Parts That May Need Replacement {#parts-that-may-need-replacement}
| Part | Description | Typical Cost | Where to Buy |
|---|---|---|---|
| Braking resistor | OV protection for high-inertia loads | $50–$300 | Automation Direct / Grainger |
| Input line fuses | UV/OC protection on input | $5–$25 each | Grainger / McMaster-Carr |
| Drive replacement (≤5HP) | If IGBT shorted (OC on every start) | $200–$800 | AutomationDirect / Drives Warehouse |
| External motor cooling fan | OL fix for low-speed applications | $50–$200 | Grainger / Amazon |
When to Call a Professional
If you’ve extended ramps, verified motor parameters, confirmed the mechanical load is free, and the fault code still persists — the fault is likely inside the drive (failed IGBT output transistor, blown gate driver, failed DC bus capacitor) or inside the motor (shorted winding, failed bearing causing high current draw). IGBT testing requires live measurements inside the drive’s power section with potentially lethal DC bus voltages present (up to 1,000V DC). This work requires a qualified industrial electrician or drive service technician. Most drive manufacturers have authorized service centers that can bench-test drives and perform IGBT module replacement at substantially less cost than a new drive.

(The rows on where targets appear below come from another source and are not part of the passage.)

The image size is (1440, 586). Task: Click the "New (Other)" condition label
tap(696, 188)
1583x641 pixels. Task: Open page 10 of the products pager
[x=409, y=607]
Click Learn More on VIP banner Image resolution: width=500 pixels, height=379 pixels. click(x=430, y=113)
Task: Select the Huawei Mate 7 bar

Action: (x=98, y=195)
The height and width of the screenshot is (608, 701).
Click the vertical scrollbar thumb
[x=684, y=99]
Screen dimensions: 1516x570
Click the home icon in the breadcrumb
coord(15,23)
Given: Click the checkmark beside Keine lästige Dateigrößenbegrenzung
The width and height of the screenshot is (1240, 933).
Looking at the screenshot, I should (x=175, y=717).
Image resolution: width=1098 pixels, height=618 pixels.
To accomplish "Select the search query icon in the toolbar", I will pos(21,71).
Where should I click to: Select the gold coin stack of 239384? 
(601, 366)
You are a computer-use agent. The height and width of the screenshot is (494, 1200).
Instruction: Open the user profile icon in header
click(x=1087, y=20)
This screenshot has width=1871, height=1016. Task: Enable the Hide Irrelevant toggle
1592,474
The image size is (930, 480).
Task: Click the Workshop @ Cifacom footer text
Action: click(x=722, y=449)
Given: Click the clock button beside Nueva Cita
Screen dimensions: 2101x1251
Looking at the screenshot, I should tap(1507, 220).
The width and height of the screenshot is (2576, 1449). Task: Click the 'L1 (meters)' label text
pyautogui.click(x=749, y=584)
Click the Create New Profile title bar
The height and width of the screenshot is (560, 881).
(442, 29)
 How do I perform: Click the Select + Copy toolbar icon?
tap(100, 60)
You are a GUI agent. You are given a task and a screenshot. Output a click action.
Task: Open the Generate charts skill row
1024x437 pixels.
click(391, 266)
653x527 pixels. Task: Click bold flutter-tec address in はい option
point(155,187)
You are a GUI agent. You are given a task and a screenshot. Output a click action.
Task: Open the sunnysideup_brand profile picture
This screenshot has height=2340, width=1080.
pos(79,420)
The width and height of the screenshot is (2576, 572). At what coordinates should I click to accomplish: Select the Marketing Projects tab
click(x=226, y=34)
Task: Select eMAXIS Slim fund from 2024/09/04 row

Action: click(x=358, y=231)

Pro tip: After any VFD fault and reset, don’t immediately return to normal operation — watch the first 5 minutes of running carefully. A fault that recurrs within the first 5 minutes at the same operating point means the root cause was not addressed. A fault that appears only after 30+ minutes of running usually points to a thermal issue (OL or OC from motor heating), not a parameter or mechanical problem. The timing of fault recurrence is one of the most useful diagnostic data points a technician has.